- 本文:
▽

ガンコウラン(岩高蘭)とは?
ガンコウラン(岩高蘭)は、主に朝鮮・中国・シベリアなどの高山地帯に生育している植物です。日本にも特定の地域にのみ分布しています。高さは約10~25cmほどと背の低い植物です。小さく目立たないため、登山を趣味にしている方でも存在を知らないことがあります。今回はこの小さな植物にスポットライトをあて、特徴や見分け方をご紹介していきます。
ガンコウランという名前の由来は?
ガンコウランの和名は『岩高蘭』と書きます。漢字の通り『高い山の岩場に生育している蘭』という意味があります。育つ場所の特徴はその通りなのですが、ガンコウランはツツジ科で蘭の仲間ではありません。どこから『蘭』の名前が当てられたのかは、今のところわかっていません。
ガンコウランの特徴は?
分布
ガンコウラン(岩高蘭)は、本州より北側の比較的寒い地域に分布しています。ジメジメしたところは好きではありません。高い山の日当たりのいい岩場や海岸など、生育条件の厳しい場所に多く生えています。平地ではまず目にすることがない植物です。
葉と花
葉は互い違いに密集して生え、一枚一枚は細長い棒のような形をしています。匍匐性で茎が地面を這うように成長するため、緑の絨毯のような姿になります。花は赤紫色で、5月~6月に開花します。
実
ガンコウラン(岩高蘭)の実は、秋に最盛期をむかえます。ブルーベリーのように丸くて小さな実は、食べることも可能です。甘酸っぱい実でジャムも作れるため、収穫に訪れる登山者もいます。黒紫、赤みがかった青と生育場所によって違った色の実をつけます。

△

- 課題 1:
本文を読んで、次の問いに答えよ。
(a) 花は何色で、何月に咲くか。
(b) ガンコウランは何科の植物か。
(c) 実が最盛期をむかえるのはどの季節か。
- 課題 2: 本文の「ガンコウランという名前の由来は?」から「で、5月~6月に開花します。」までを、両端も含めて一字も変えずにそのまま繰り返してください。
- 課題 3:
次の各文が本文の内容と合っているかどうか、「はい」か「いいえ」で答えよ。判断の根拠となる本文の言葉もそのまま引用すること。
(a) ガンコウランは平地でよく見かける植物である。
(b) ガンコウランの実は食べられる。
(c) 名前に『蘭』が当てられた理由はわかっている。

- 資料:
▽

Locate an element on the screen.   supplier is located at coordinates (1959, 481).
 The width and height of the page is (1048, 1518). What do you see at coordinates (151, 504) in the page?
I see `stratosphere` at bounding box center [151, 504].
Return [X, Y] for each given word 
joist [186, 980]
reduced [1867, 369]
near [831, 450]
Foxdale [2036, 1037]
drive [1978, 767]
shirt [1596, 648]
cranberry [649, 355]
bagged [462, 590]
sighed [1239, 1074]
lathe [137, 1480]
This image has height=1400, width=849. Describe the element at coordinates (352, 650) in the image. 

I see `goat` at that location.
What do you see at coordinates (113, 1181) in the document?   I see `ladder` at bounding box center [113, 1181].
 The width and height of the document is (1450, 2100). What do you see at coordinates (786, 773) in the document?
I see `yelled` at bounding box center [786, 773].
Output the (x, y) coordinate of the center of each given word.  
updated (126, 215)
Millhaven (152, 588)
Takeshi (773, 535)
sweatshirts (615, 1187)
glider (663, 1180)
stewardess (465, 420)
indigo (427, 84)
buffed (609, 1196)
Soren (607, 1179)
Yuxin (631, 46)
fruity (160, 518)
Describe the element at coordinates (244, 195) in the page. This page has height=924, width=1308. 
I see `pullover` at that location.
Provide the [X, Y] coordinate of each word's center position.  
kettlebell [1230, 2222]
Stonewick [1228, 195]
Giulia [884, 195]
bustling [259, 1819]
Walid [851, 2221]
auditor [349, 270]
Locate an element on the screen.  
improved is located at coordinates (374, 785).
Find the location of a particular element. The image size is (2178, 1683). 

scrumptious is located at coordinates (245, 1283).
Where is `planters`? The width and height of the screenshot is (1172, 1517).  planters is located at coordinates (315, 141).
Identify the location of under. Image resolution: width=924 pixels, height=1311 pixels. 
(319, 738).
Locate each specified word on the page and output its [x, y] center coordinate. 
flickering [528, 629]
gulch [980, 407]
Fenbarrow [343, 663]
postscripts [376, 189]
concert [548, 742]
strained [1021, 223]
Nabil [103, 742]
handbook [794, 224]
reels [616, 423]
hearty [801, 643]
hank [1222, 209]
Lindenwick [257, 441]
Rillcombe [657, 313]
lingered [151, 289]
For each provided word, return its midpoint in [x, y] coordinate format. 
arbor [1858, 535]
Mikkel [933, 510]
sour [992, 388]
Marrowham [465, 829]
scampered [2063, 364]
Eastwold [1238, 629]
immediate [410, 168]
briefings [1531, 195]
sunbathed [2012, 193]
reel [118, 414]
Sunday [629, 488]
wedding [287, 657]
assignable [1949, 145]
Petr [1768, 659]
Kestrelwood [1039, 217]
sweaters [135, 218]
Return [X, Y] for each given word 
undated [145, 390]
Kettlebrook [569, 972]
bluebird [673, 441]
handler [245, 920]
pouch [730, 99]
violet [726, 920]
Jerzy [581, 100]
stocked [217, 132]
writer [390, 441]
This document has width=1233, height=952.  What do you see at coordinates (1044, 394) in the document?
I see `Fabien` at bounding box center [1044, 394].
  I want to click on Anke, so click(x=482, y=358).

△

- 解答 1:
(a) 赤紫色で、5月~6月に咲く。
(b) ツツジ科
(c) 秋

- 解答 2:
ガンコウランという名前の由来は?
ガンコウランの和名は『岩高蘭』と書きます。漢字の通り『高い山の岩場に生育している蘭』という意味があります。育つ場所の特徴はその通りなのですが、ガンコウランはツツジ科で蘭の仲間ではありません。どこから『蘭』の名前が当てられたのかは、今のところわかっていません。
ガンコウランの特徴は?
分布
ガンコウラン(岩高蘭)は、本州より北側の比較的寒い地域に分布しています。ジメジメしたところは好きではありません。高い山の日当たりのいい岩場や海岸など、生育条件の厳しい場所に多く生えています。平地ではまず目にすることがない植物です。
葉と花
葉は互い違いに密集して生え、一枚一枚は細長い棒のような形をしています。匍匐性で茎が地面を這うように成長するため、緑の絨毯のような姿になります。花は赤紫色で、5月~6月に開花します。

- 解答 3:
(a) いいえ。「平地ではまず目にすることがない植物です。」
(b) はい。「ブルーベリーのように丸くて小さな実は、食べることも可能です。」
(c) いいえ。「どこから『蘭』の名前が当てられたのかは、今のところわかっていません。」